@frog Reaver - I'd say that tracking information like this will tell you rather a lot about that specific group. Tracking across various campaigns will tell you even more about that specific group. See, to me, I don't care about any else's group. I've seen far too many "Oh this is broken" or "5e is D&D on easy mode" type arguments to think that what happens at someone else's table even remotely resembles what happens at mine.
Theorycrafting assumes too much. Sure, it's a great start to give you a direction for what you need to look at, but, by and large, I find theorycrafting very pointless. It simply will not predict what happens.
But, I totally agree that a single encounter or even a single day will tell you anything useful. I did say that you should track about 20 rounds of combat. More if you like. I find 20 to be decent enough that it shows general trends. But, absolutely it's only showing general trends for that specific group.

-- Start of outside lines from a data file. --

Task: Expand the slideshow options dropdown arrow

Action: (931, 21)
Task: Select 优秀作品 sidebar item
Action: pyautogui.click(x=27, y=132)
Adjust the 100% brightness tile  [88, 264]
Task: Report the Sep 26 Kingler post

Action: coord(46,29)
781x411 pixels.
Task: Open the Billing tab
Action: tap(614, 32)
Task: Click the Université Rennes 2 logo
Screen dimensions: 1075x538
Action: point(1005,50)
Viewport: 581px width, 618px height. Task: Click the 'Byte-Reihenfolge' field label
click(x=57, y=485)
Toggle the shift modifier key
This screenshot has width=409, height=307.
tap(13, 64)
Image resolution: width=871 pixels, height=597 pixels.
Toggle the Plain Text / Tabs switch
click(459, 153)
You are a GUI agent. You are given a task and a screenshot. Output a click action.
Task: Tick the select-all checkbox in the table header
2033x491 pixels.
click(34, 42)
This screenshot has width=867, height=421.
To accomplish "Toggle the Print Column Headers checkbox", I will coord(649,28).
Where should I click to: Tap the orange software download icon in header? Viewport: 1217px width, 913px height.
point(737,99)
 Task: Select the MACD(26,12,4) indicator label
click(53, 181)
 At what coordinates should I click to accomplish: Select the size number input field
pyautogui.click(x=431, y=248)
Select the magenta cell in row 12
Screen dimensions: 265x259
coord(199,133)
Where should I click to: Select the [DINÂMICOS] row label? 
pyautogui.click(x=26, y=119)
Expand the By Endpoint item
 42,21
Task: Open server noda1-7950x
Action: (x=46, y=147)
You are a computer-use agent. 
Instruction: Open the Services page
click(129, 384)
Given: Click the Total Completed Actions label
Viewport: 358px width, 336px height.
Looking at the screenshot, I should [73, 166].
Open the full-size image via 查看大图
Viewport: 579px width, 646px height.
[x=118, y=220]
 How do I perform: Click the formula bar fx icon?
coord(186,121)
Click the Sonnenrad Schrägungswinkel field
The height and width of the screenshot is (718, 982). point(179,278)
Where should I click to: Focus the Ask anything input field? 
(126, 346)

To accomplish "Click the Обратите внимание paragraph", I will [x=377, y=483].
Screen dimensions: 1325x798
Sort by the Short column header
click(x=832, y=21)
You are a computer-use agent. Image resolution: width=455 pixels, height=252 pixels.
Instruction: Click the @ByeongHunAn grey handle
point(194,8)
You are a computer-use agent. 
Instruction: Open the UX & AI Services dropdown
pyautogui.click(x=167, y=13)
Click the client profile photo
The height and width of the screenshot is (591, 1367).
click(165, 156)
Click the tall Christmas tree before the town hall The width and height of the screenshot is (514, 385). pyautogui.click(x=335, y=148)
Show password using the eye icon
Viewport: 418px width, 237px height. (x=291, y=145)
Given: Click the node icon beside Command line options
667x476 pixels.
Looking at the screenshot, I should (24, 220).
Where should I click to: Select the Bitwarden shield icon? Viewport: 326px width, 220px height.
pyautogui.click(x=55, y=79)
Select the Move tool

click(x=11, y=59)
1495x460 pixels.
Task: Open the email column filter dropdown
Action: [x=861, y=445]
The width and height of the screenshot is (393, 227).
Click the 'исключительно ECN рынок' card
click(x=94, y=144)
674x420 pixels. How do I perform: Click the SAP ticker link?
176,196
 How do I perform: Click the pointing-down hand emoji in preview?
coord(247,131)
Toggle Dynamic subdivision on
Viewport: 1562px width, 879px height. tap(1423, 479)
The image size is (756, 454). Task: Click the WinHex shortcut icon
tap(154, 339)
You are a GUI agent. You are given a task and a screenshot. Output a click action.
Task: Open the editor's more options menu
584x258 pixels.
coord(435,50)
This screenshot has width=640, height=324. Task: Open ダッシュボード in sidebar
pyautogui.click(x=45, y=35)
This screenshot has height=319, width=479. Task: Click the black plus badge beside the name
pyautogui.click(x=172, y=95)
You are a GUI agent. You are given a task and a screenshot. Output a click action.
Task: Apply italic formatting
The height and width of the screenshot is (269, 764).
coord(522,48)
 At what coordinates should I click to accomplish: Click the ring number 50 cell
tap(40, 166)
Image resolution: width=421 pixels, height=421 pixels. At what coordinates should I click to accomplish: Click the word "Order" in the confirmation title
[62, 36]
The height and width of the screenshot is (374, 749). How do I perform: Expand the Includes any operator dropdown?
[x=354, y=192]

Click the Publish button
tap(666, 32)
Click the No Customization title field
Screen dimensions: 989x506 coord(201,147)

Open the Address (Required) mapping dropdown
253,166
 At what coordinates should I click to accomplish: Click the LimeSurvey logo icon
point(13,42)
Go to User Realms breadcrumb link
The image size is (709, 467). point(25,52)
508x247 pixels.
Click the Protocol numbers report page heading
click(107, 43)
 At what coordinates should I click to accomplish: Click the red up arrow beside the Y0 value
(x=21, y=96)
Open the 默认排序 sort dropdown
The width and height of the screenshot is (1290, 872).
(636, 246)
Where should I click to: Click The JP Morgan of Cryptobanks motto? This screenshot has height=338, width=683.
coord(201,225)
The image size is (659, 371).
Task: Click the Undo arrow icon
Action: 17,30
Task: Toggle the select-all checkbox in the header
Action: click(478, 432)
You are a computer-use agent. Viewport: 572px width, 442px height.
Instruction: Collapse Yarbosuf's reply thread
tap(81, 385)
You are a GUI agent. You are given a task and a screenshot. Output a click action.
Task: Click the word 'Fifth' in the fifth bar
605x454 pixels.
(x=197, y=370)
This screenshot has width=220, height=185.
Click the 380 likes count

But, trends for a specific group is far, far more useful to that group than theorycrafting which tries to make general statements based on nothing more than hypotheticals. I mean, heck, you talk about 300 foot darkvision being an issue.
Why? IME, it's almost impossible for encounters at that range. There's never sight lines out that far, for one. For another, I almost never see any combat starting at that kind of range unless maybe the PC's were deliberately hunting something. I can't imagine that actually having any impact at my table. It just wouldn't. But, OTOH, at other tables, maybe it would.
Again, that's why I'm such a big proponent of empirical evidence over theory.